> [DOCUMENT EXCERPT]
┌────────
In the course of this study, diverse models, particularly MLR, NARX, FB-Prophet, and LSTM, were employed to predict lake water levels within the Great Lakes basin. The optimization of each model was carried out by adjusting the hyperparameters (Jamous et al. 2021). Each of the models for predicting water levels is briefly described below.

Multiple linear regression (MLR)

MLR, an extension of linear regression, is a statistical approach employed in data analysis and modeling to investigate the correlation between a dependent variable and two or more independent predictors (Choden et al. 2022; Uyanık and Güler 2013). The following expression presents the equation that characterizes the MLR model:

$$Y={\beta }_{0}+{\beta }_{1}{X}_{1}+{\beta }_{2}{X}_{2}+{\beta }_{3}{X}_{3}+\dots +{\beta }_{p}{X}_{p}+\epsilon$$
(2)

where \(Y\) is the estimated value of the dependent variable, \({\beta }_{0}\) is the \(Y\)-intercept, \({\beta }_{1},{\beta }_{2},{\beta }_{3},\dots ,{\beta }_{p}\) represent regression coefficients of independent predictors \({X}_{1},{X}_{2},{X}_{3}, \dots , {X}_{p}\), and \(\epsilon\) is the error term. In the context of MLR, water level values with a one-month lagged were employed for predicting the water levels in lakes.

Nonlinear autoregressive network with exogenous inputs (NARX)

The NARX model is a modification of the nonlinear autoregressive (NAR) model by adding an additional relevant time-series variable as an additional input to the forecasting model. The NARX, which is based on the linear ARX model, is a recurrent dynamic neural network that is enclosed by feedback connections at several layers (Demuth et al. 1992). The equation describing the NARX model is given by the following expression:

$$y(t)\; = \;f(y(t - 1),\;y(t - 2),...\;,\;y(t - {n_y}),$$
$$u(t - 1),\;u(t - 2),...,\;u(t - {n_u}))\;$$
(3)
└────────
> [THINGS TO DO]
• A. Answer these questions from the lake water-level modeling text, one per line:
(i) Which four models were used to predict lake water levels?
(ii) In MLR, what lag did the water level values used to predict lake water levels have?
(iii) Which linear model is NARX based on?
• B. Print the part of the lake water-level modeling text starting at "where \(Y\) is" and ending at "levels in lakes.".
The records are not needed.

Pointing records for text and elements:
┌────────
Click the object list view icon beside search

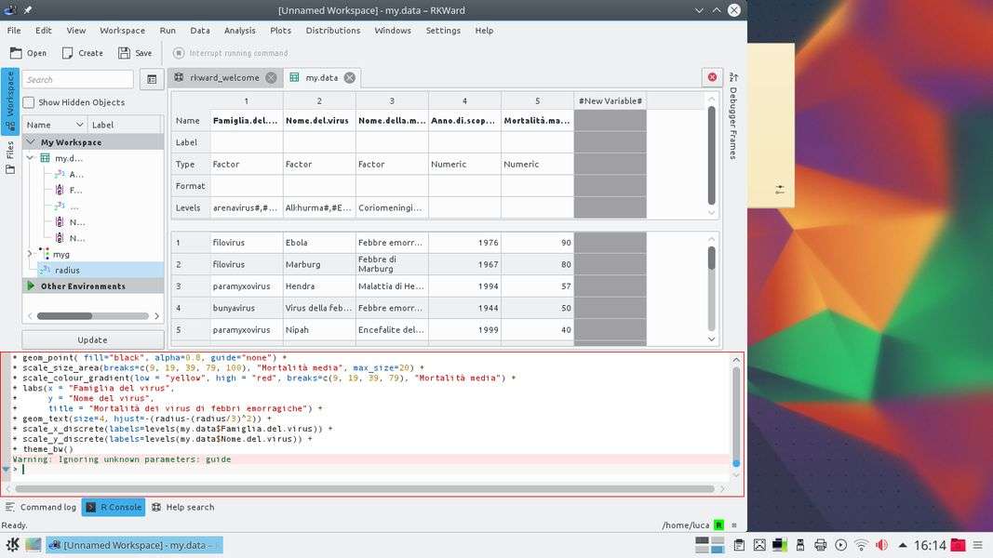pos(152,80)
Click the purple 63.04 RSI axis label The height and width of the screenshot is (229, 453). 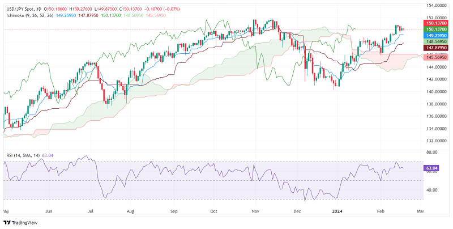tap(434, 168)
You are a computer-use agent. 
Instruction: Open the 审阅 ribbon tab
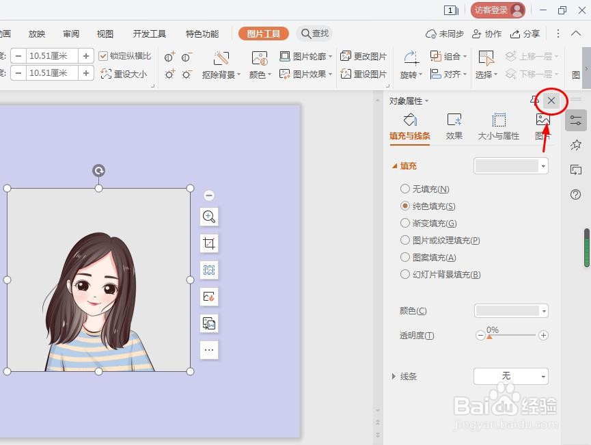tap(70, 33)
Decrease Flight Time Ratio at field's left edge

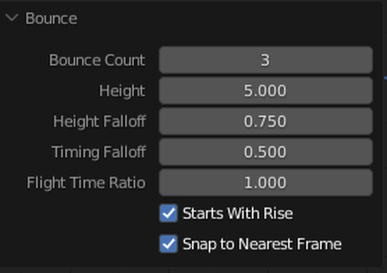coord(164,182)
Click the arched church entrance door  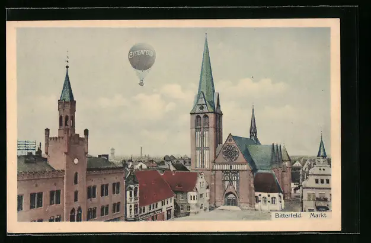231,200
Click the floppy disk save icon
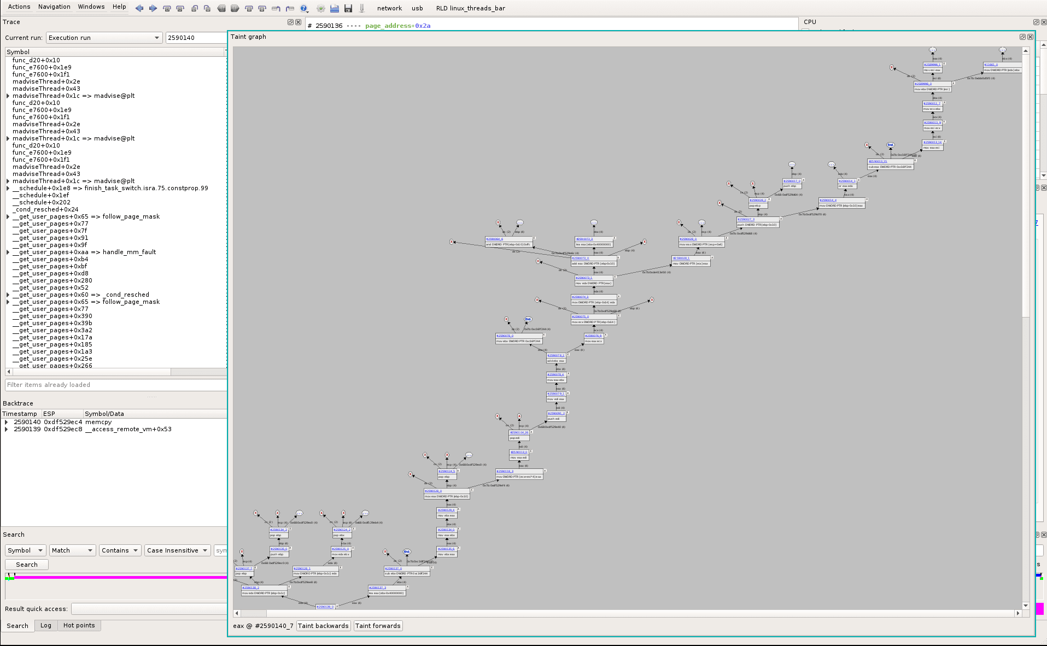The width and height of the screenshot is (1047, 646). coord(348,8)
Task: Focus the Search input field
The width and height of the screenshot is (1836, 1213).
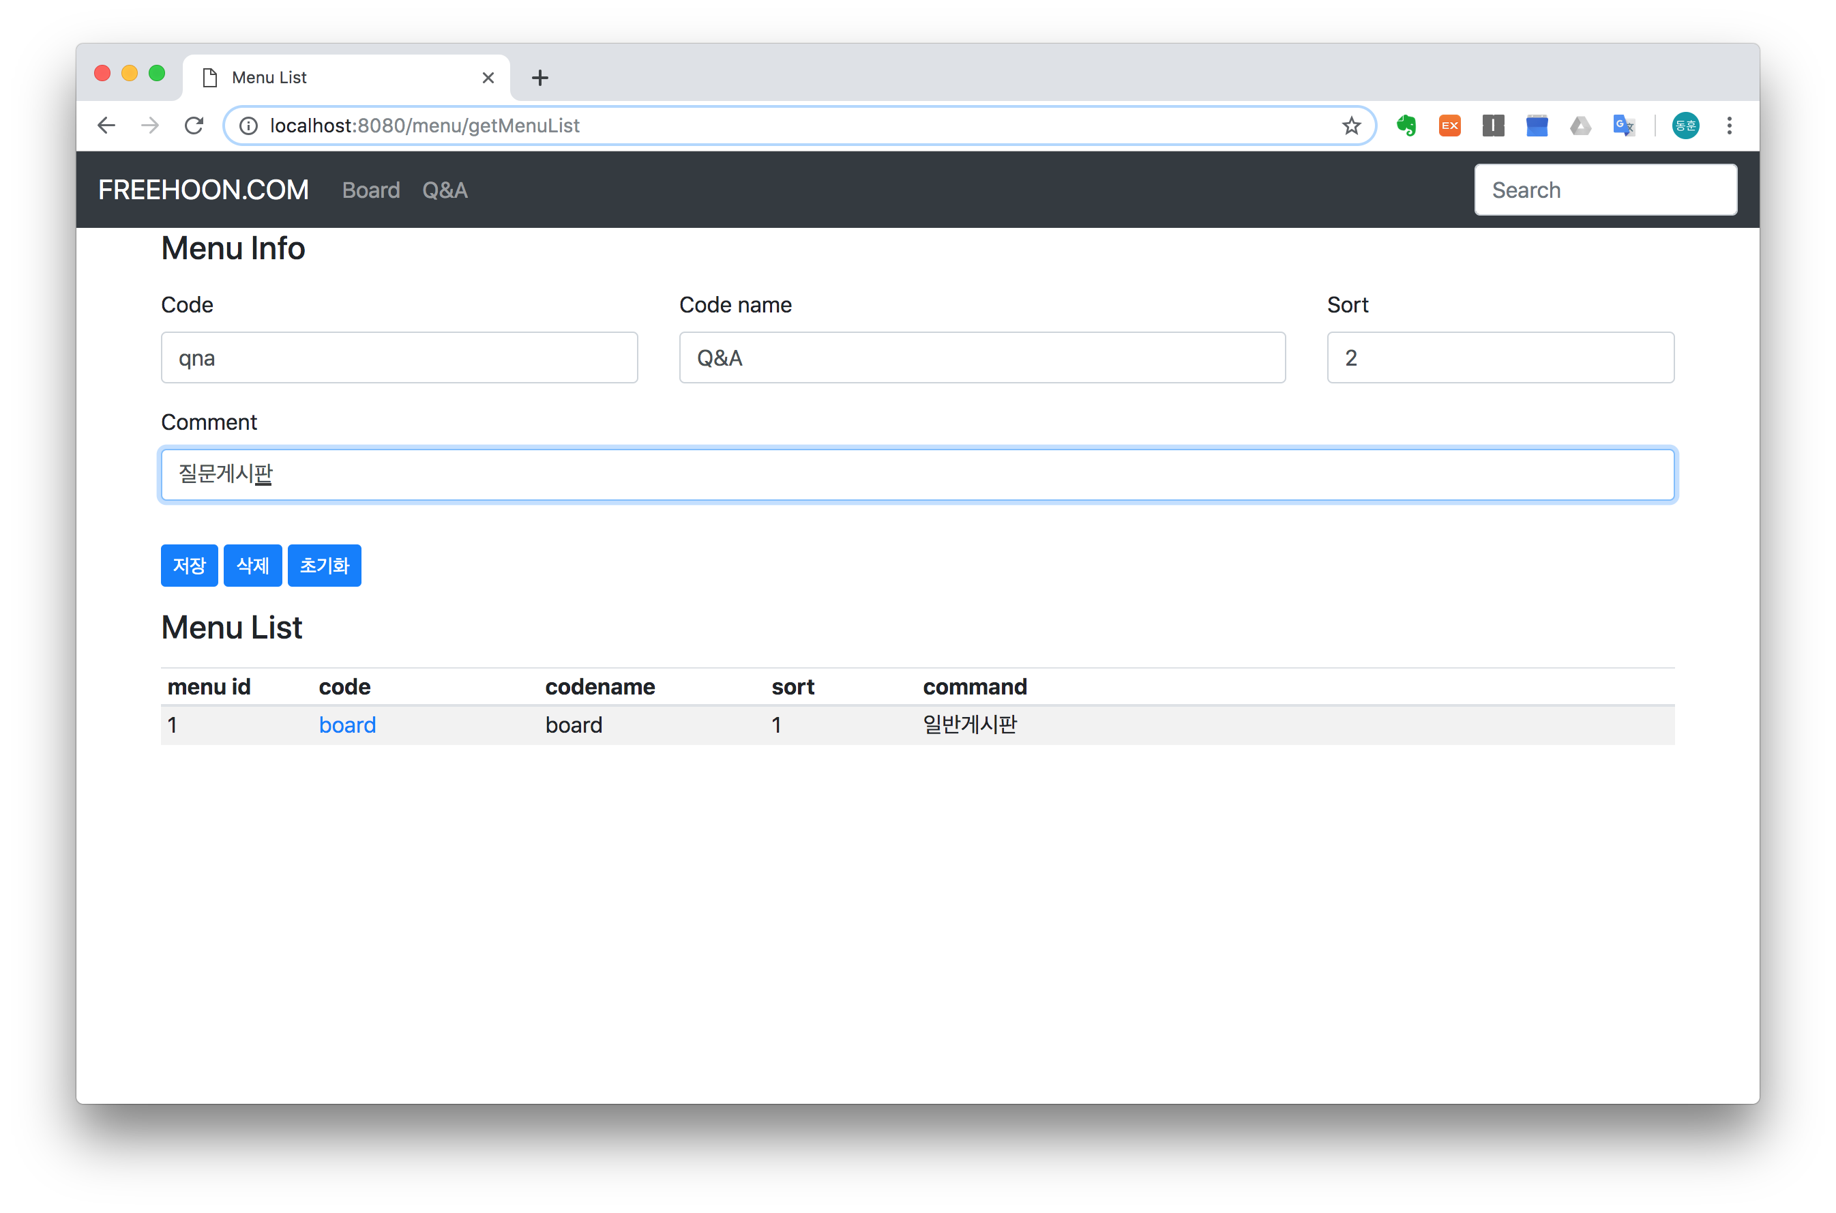Action: click(1605, 190)
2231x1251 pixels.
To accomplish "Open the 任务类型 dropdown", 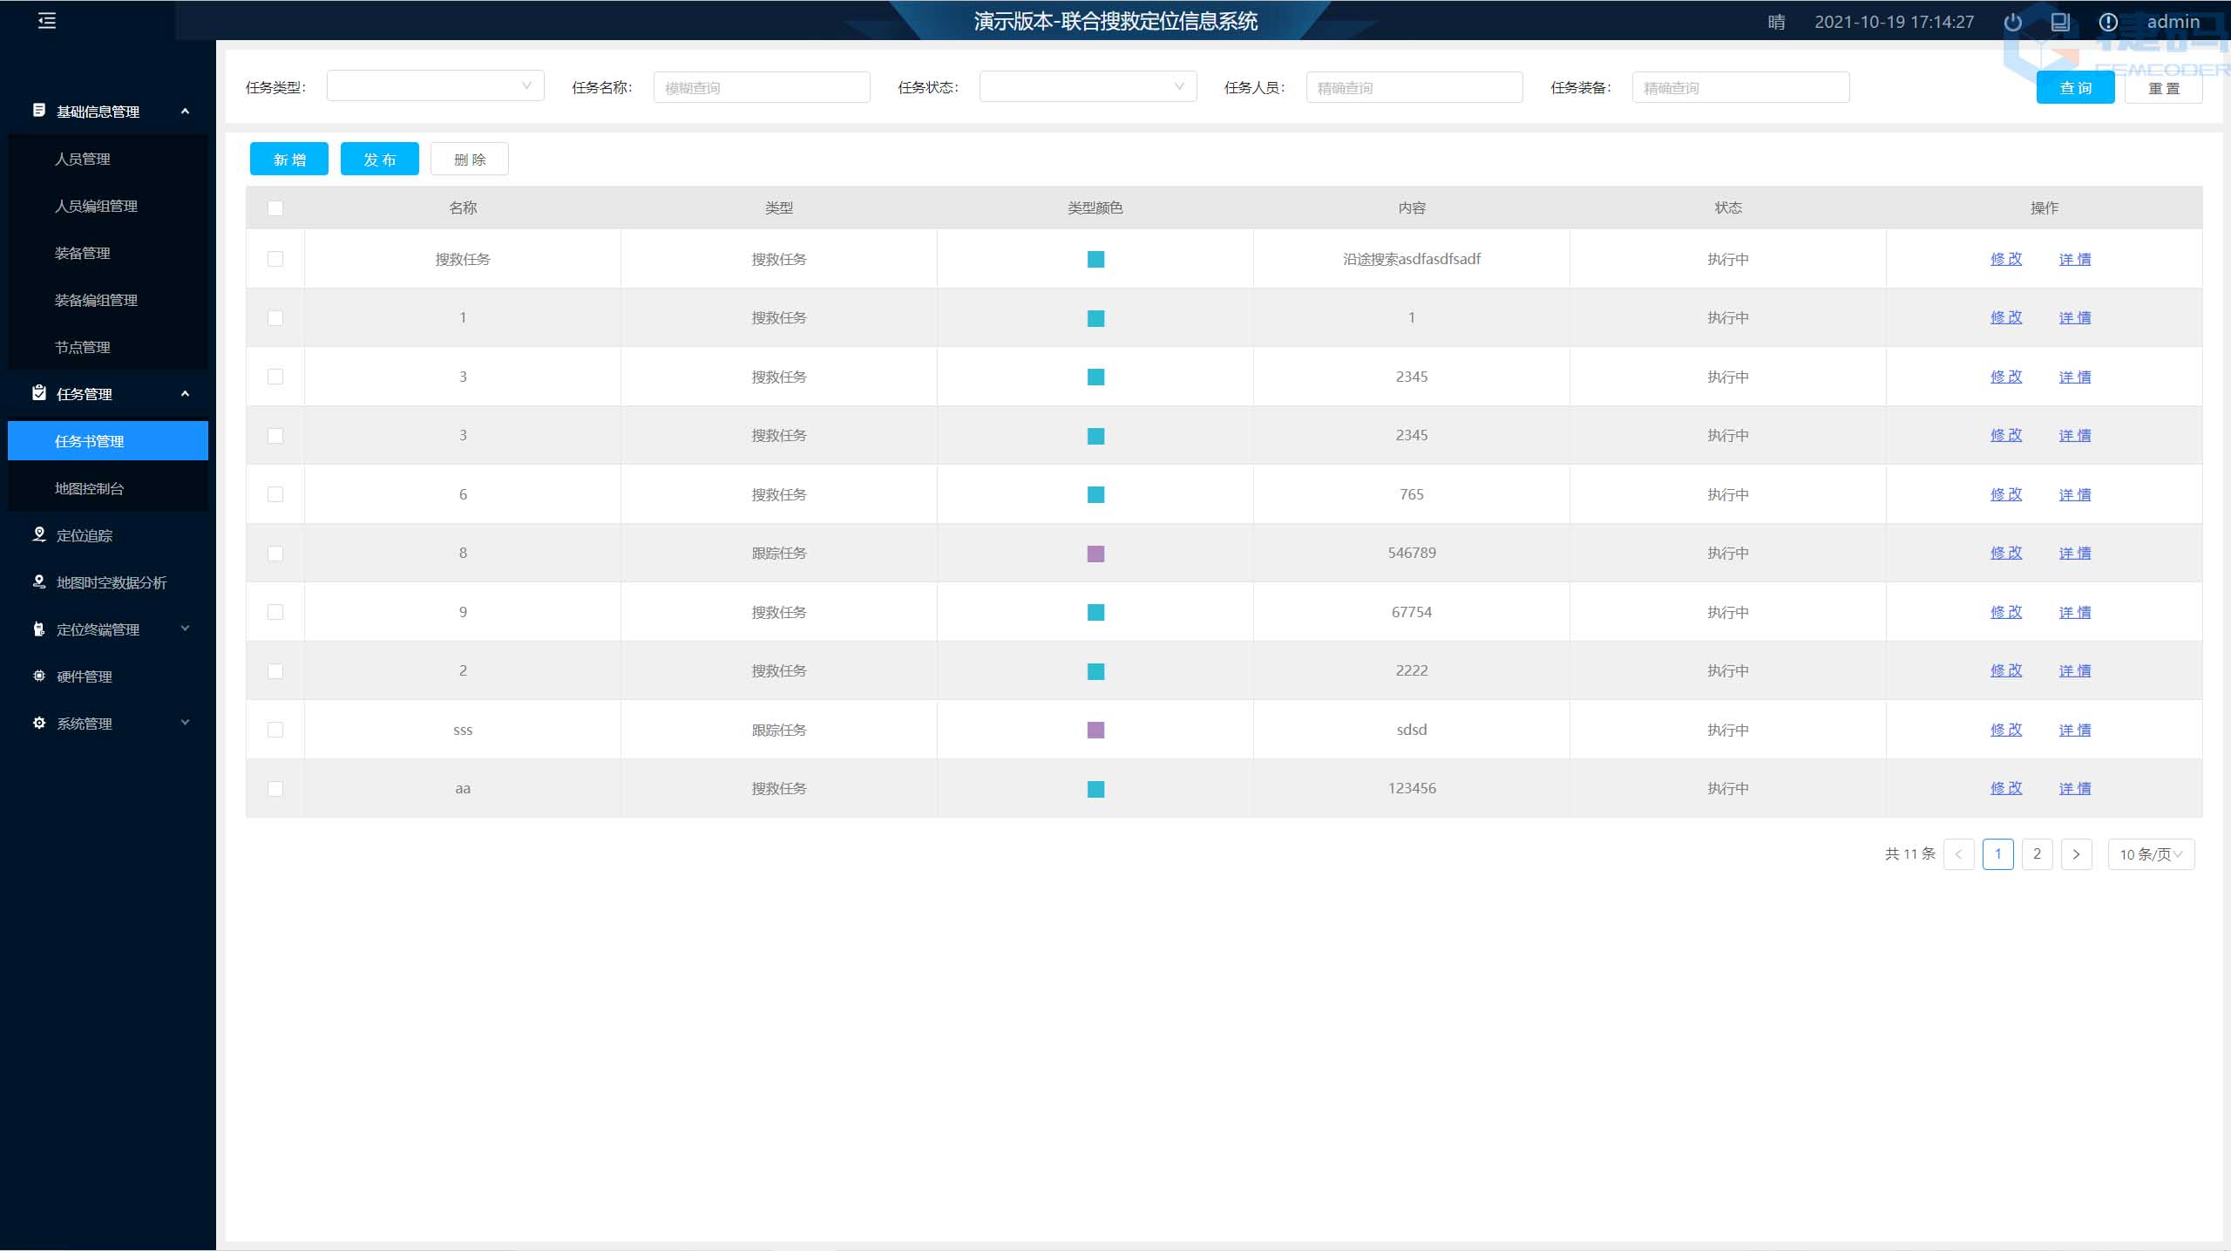I will pyautogui.click(x=435, y=86).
└────────
> [ANSWERS FOR THE TASKS]
• A.
(i) MLR, NARX, FB-Prophet, and LSTM
(ii) One month
(iii) The linear ARX model

• B.
where \(Y\) is the estimated value of the dependent variable, \({\beta }_{0}\) is the \(Y\)-intercept, \({\beta }_{1},{\beta }_{2},{\beta }_{3},\dots ,{\beta }_{p}\) represent regression coefficients of independent predictors \({X}_{1},{X}_{2},{X}_{3}, \dots , {X}_{p}\), and \(\epsilon\) is the error term. In the context of MLR, water level values with a one-month lagged were employed for predicting the water levels in lakes.